Following a robust debate on House Bill 486aa, the measure that would restrict Idaho minors from tanning beds, the Republican-led majority voted 42-26 to return the legislation to committee but only after it was discovered that Hoffman had fired off a last-minute email to lawmakers containing unsubstantiated claims regarding Gem State physicians and prescribed use of tanning beds.
"It's an allegation. I don't know if it's true or not," said Idaho Falls Republican Rep. Janice McGeachin, chair of the House Health and Welfare Committee.
Boise Democratic Rep. Brian Cronin challenged the email.
"What are these allegations and what is the source?" asked Cronin.
"It's from Wayne Hoffman," confirmed McGeachin. "I urge you to read this email."
It was discovered that Hoffman, who had already testified against the measure in McGeachin's committee, sent the email to lawmakers claiming that a number of Idaho physicians regularly prescribed tanning beds for patients suffering from depression or psoriasis.

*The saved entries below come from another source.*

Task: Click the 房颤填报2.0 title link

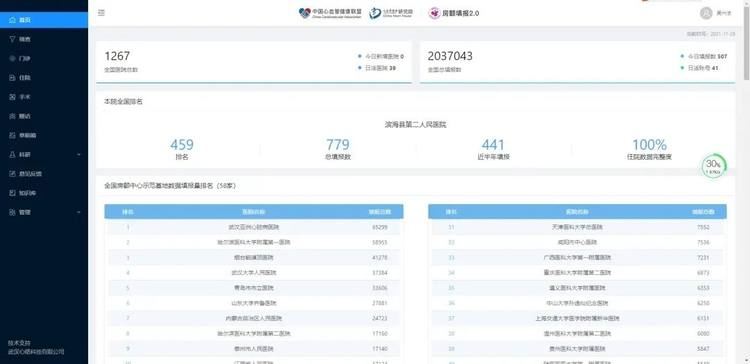Action: (453, 13)
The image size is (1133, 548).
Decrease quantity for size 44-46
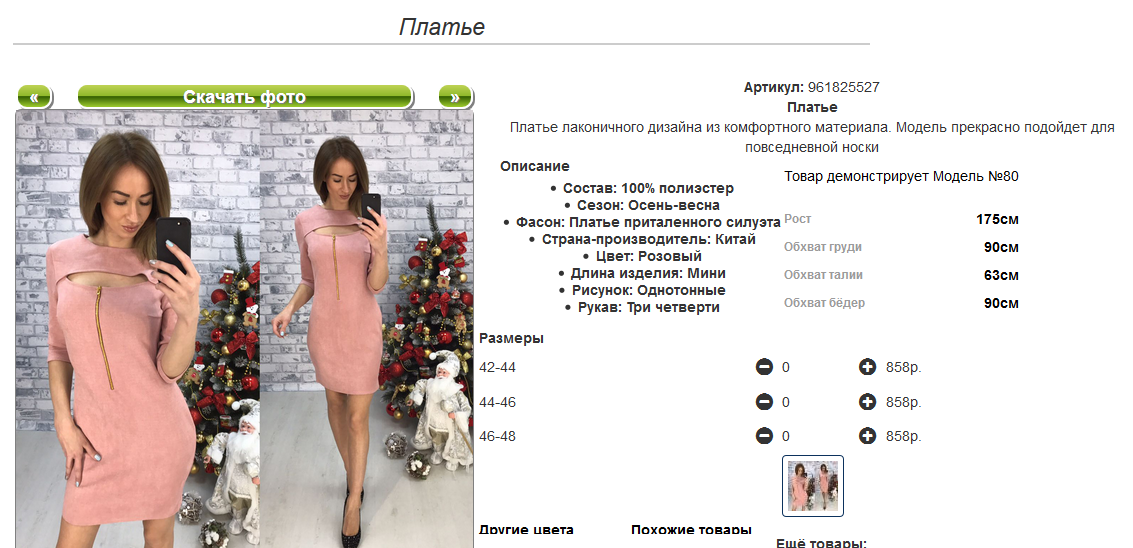tap(764, 402)

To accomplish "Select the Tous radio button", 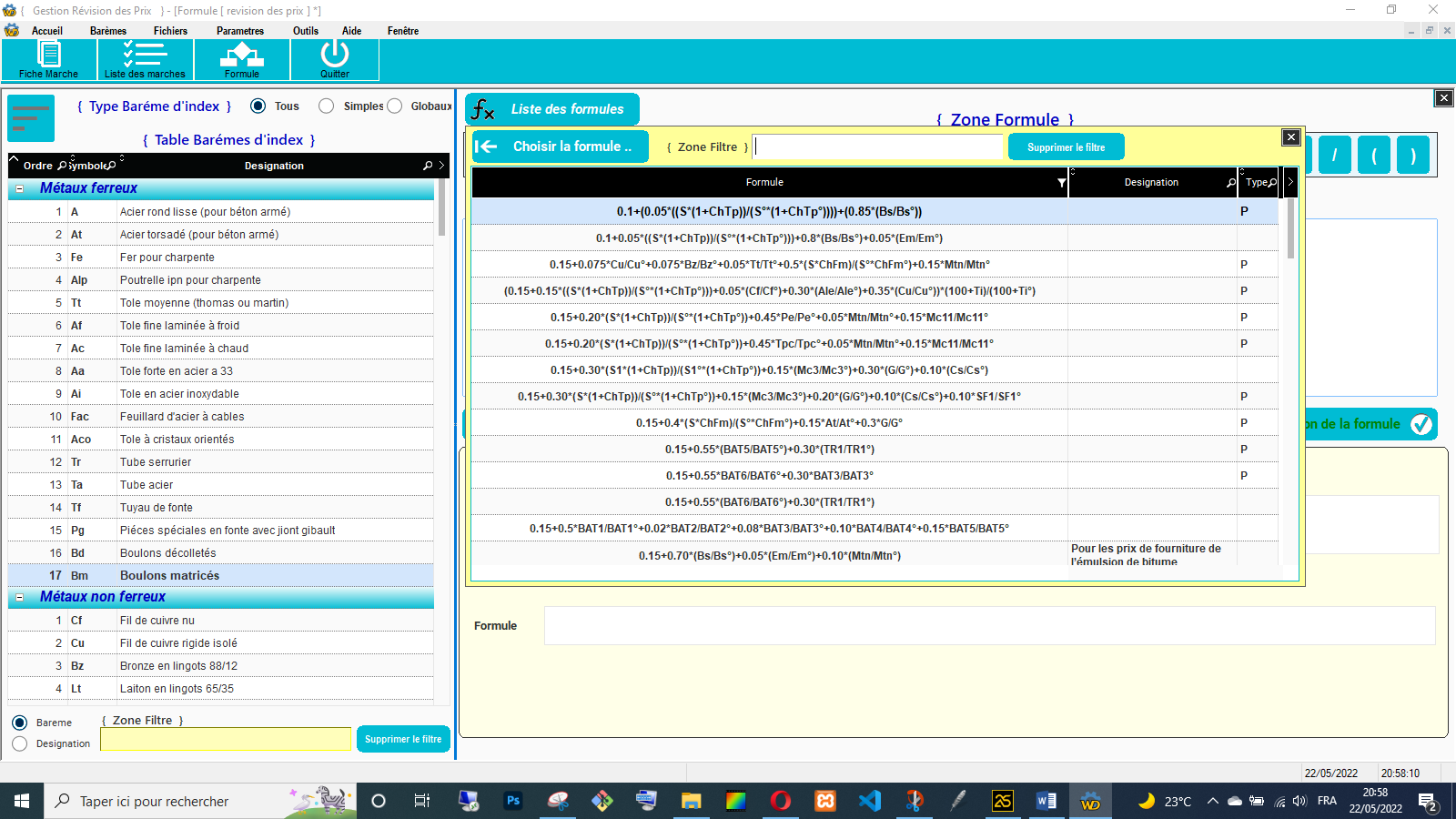I will pyautogui.click(x=258, y=106).
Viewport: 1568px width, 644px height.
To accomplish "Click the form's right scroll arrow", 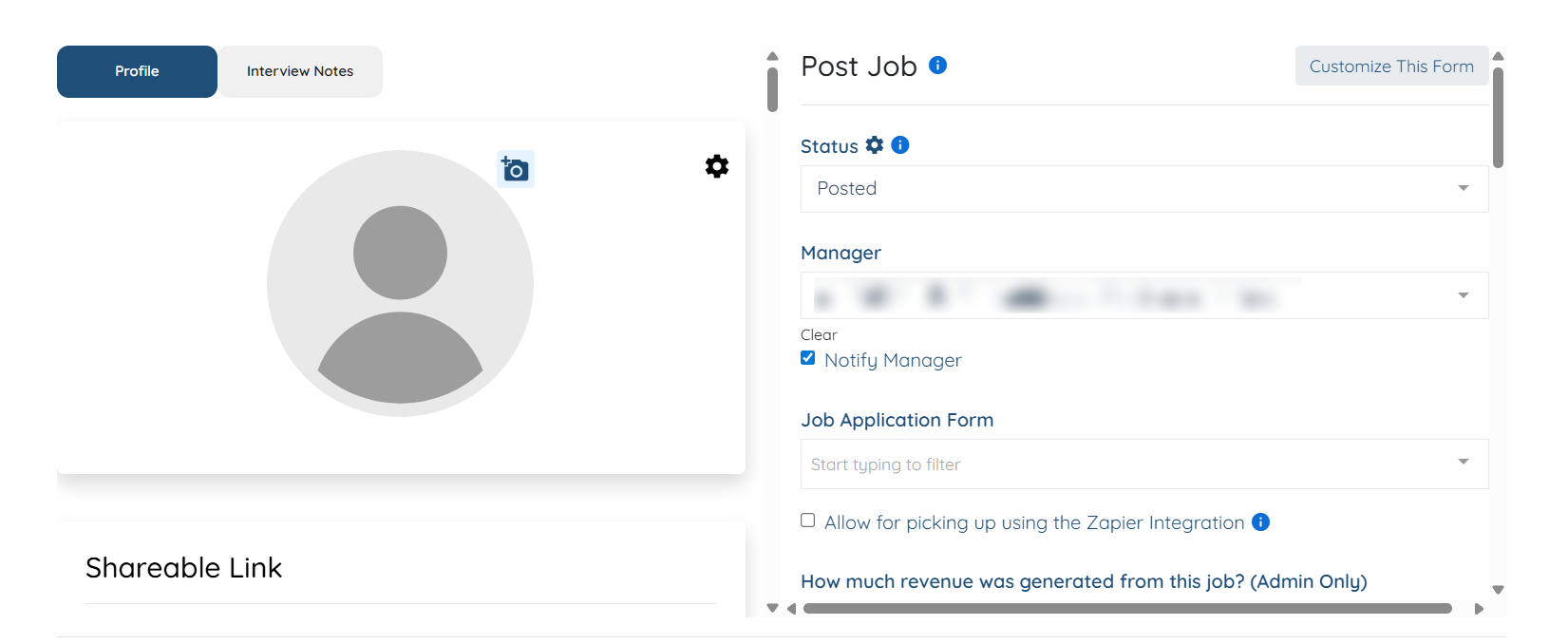I will 1479,609.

The bill's sponsor, Lewiston Democratic Rep. John Rusche, a physician, said doctors usually prescribed light boxes not tanning beds for depression.
"And they're almost never prescribed to children. But even if they were, this bill would allow them with a prescription," said Rusche. "I don't know what to say. There are lots of ways to kill a bill. I guess this is another one."
"I object," said Boise Republican Rep. Cliff Bayer. "To question the motives of a fellow colleague crosses the line."
Earlier, Rusche implored lawmakers to pass the bill, saying the rate of tanning by Idaho teens was two-and-a-half times the national average, yet malignant melanoma was responsible for more than 60 Idaho deaths each year.
But Eagle Republican Rep. Reed DeMordaunt challenged statistics indicating Idaho's higher rate of malignant melanoma.
"You look at the statistics in Idaho and you panic," said DeMordaunt. "The fact is, we have a higher percentage of caucasians. The No. 1 factor for malignant melanoma is race."
Following the jaw-dropping debate, Rusche's bill was sent back to McGeachin's committee for further consideration.